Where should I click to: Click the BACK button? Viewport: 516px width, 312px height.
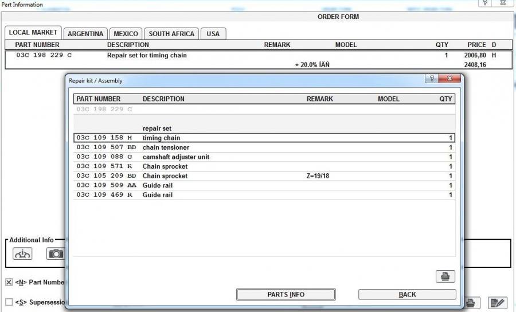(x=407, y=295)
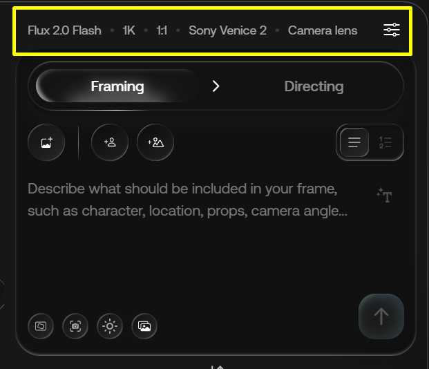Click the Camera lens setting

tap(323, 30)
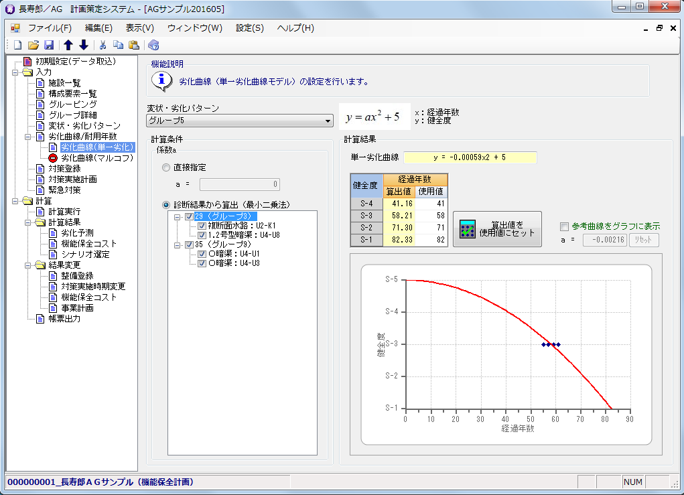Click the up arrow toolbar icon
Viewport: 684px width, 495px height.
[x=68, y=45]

= = =

§ WORK ORDER:
Transcribe the whole listing, character for character, but not its images.

§ EXPECTED ANSWER:
Where should I click to: Click the BACK button? Viewport: 516px width, 312px height.
(x=407, y=295)
Click the Camera lens setting

tap(323, 30)
Click the up arrow toolbar icon
Viewport: 684px width, 495px height.
[x=68, y=45]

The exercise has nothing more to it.